Use multiple populations when regions need different recurrent dynamics.
import cortical.fabric as fabric
graph = fabric.graphs.lattice2d.Graph(
width=16,
height=16,
populations={
"fast": fabric.Population(
cell=fabric.cells.SLSTM(hidden_dim=32),
nodes=fabric.graphs.lattice2d.Region(x=(0.0, 0.5)),
),
"trace": fabric.Population(
cell=fabric.cells.AxonCell(hidden_dim=32, trace_dim=32),
nodes=fabric.graphs.lattice2d.Region(x=(0.5, 1.0)),
),
},
)
blueprint = fabric.Blueprint(
interface=fabric.Interface(public_dim=32, message_dim=32),
graph=graph,
inputs={"tokens": fabric.Input(dim=128)},
outputs={"prediction": fabric.Output(dim=128)},
message_passing=fabric.message_rules.DotProduct(head_dim=32),
execution=fabric.ExecutionSpec(backend="auto", inner_steps=1),
)Graphs can name multiple input and output regions for multimodal boundaries.

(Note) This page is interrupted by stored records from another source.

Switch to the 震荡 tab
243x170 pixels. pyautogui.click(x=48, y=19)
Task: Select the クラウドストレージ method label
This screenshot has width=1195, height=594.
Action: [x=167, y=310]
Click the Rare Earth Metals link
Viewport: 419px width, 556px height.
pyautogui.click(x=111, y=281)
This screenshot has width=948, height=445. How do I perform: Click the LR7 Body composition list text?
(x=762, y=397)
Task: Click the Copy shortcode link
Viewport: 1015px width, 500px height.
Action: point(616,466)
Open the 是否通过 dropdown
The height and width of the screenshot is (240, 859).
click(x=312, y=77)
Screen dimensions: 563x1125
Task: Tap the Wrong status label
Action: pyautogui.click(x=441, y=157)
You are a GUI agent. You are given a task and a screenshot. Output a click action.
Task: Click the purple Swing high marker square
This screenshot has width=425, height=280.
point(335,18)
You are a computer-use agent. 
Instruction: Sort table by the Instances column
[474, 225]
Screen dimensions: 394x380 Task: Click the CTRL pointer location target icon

import cortical.fabric as fabric
height = 16
graph = fabric.graphs.lattice2d.Graph(
width=16,
height=height,
inputs={
"vision": tuple(range(0, height)),
"language": tuple(range(height, 2 * height)),
},
outputs={
"policy": fabric.graphs.lattice2d.Output(tuple(range(14 * height, 15 * height))),
"value": fabric.graphs.lattice2d.Output(tuple(range(15 * height, 16 * height))),
},
connectivity=[fabric.graphs.lattice2d.LocalRadius(radius=1.5)],
populations={
"core": fabric.Population(cell=fabric.cells.SLSTM(hidden_dim=32)),
},
)These names are graph facts. The compiled model still returns the runtime output tensor; output names remain available to backend and higher-level output surfaces.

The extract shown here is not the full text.